GNBT worked so well that you applied it to the minerals tax schemes. You insisted that the miners paying their fair share of tax for mining our minerals would result in massive job losses, ruin the industry, kill the goose that was laying multiple golden eggs, and thereby deprive this nation of what you described as ‘the very industry that saved us from the GFC’, notwithstanding the fact that during the GFC the miners sacked a higher proportion of their workforce than did other industries and businesses. You scared workers in the mining industries witless with threats of unemployment on a grand scale, so much so that electors in the mining states, particularly in Queensland, turned savagely against the Government and brought it to close to defeat. Again your slogans worked; whether they represented the reality that would flow from a minerals tax was of no concern to you.
Your capacity for misrepresentation seems to have no bounds. We expect more grotesque slogans to fall from your mouth in the days ahead. But we are so weary of them.
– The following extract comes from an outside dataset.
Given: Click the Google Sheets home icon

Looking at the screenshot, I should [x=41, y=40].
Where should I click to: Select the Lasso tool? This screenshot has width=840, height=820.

You have chosen to keep many of your shadow ministries in their same positions. Have you no one better than Joe Hockey to be Shadow Treasurer? ‘Hockeynomics’ has entered our lexicon courtesy of Peter Martin to describe Joe’s bizarre thinking about economics, perhaps most flagrantly illustrated by his repeated attempts to convince us that the Government’s borrowings to service debt were pushing up interest rates. A Treasury paper:
Reconsidering the link between fiscal policy and interest rates in Australia featured in Peter Martin’s
One in the eye for Hockeynomics refutes Joe’s contention with:
“Australian general government net debt has no impact on the short run real interest margin, and has only a small effect in the long run.” But that did not stop Joe mouthing his mantra again and again, and of course you did nothing to control him. Why would you?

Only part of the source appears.